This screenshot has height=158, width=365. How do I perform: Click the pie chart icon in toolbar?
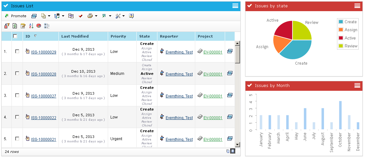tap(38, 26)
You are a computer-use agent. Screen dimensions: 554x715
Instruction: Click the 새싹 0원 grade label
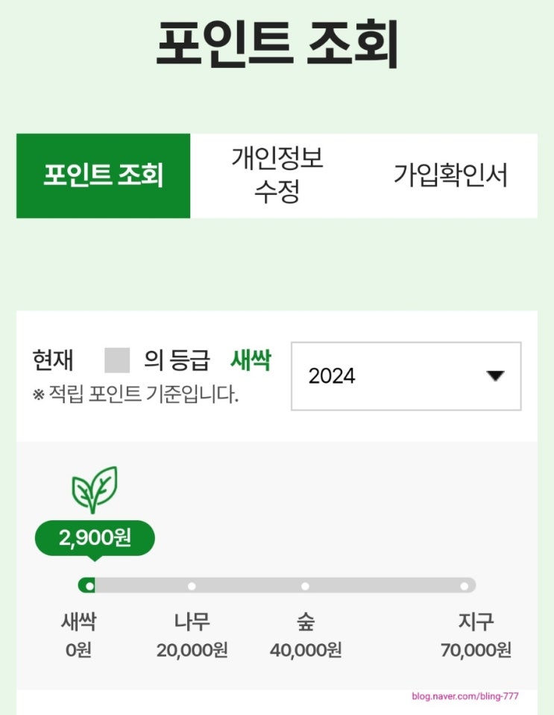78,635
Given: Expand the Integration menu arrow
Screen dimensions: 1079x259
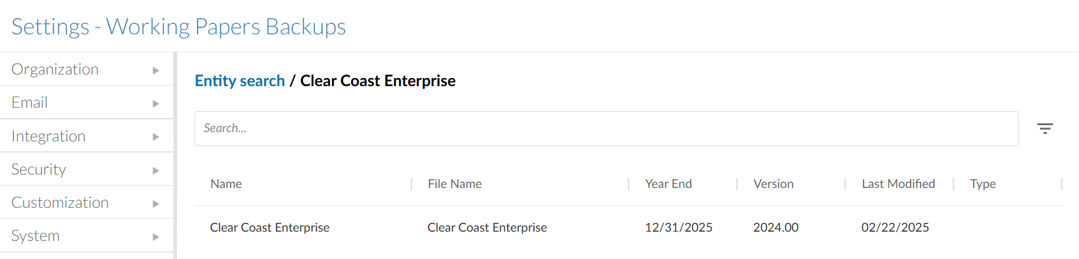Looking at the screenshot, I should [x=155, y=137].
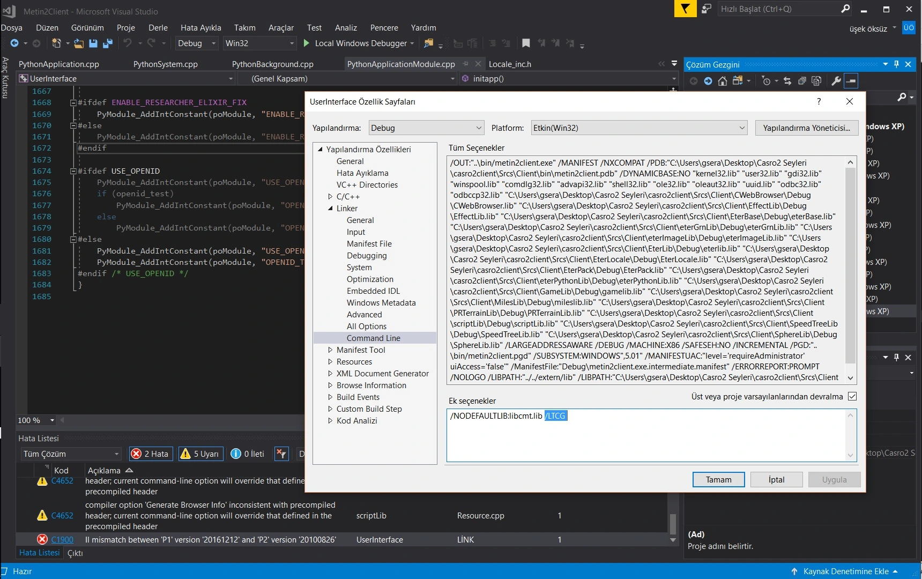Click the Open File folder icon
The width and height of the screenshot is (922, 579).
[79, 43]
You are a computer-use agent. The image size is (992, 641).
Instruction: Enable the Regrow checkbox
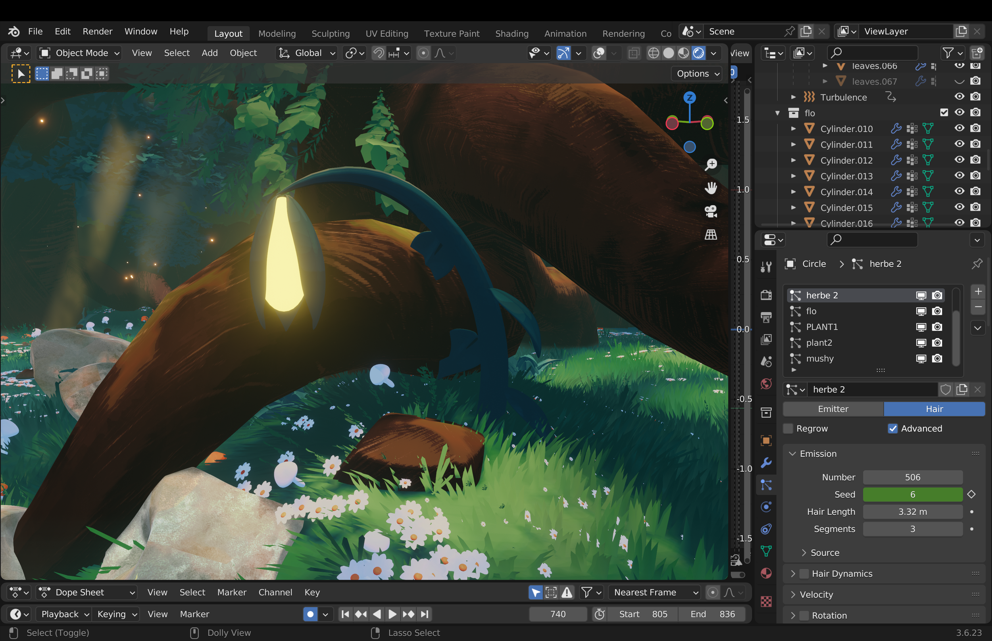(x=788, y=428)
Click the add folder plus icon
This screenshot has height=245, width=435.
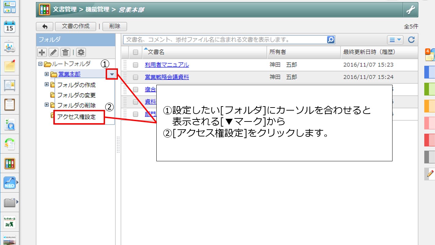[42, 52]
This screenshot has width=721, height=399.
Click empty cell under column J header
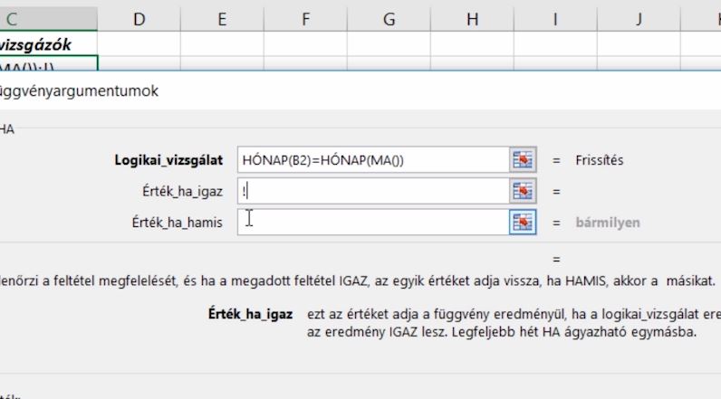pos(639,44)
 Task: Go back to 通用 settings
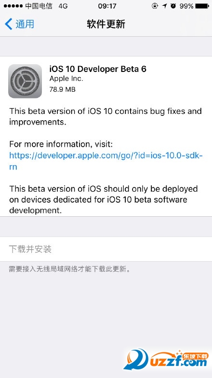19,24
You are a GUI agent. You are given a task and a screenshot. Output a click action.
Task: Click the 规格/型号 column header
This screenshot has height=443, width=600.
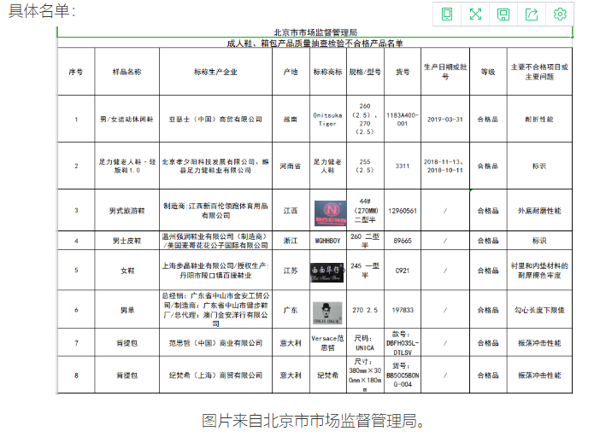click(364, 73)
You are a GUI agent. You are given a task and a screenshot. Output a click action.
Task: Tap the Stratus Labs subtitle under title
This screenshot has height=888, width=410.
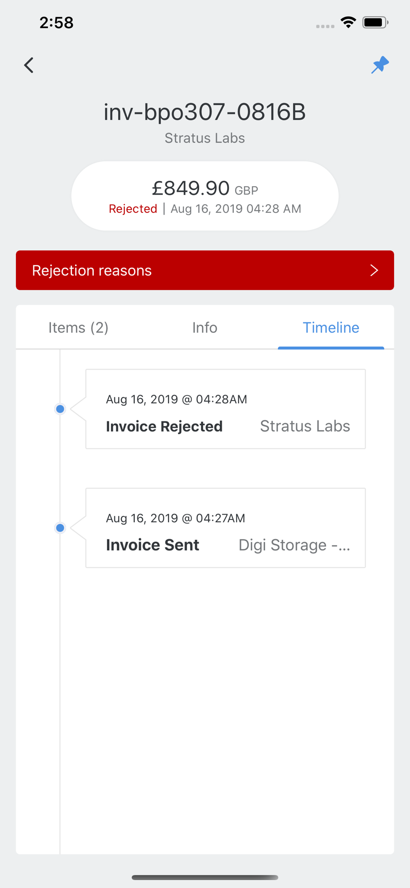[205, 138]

--

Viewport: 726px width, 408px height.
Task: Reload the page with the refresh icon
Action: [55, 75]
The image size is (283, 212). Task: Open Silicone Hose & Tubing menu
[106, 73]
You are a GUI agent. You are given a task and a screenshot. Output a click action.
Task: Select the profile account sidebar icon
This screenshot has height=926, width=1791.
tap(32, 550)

> What you have to do
Show the lines of the records that contain the word "computer".

> Solution for this task
You are a computer-use agent. Screen dimensions: 554x715
You are a computer-use agent. The image size is (992, 641).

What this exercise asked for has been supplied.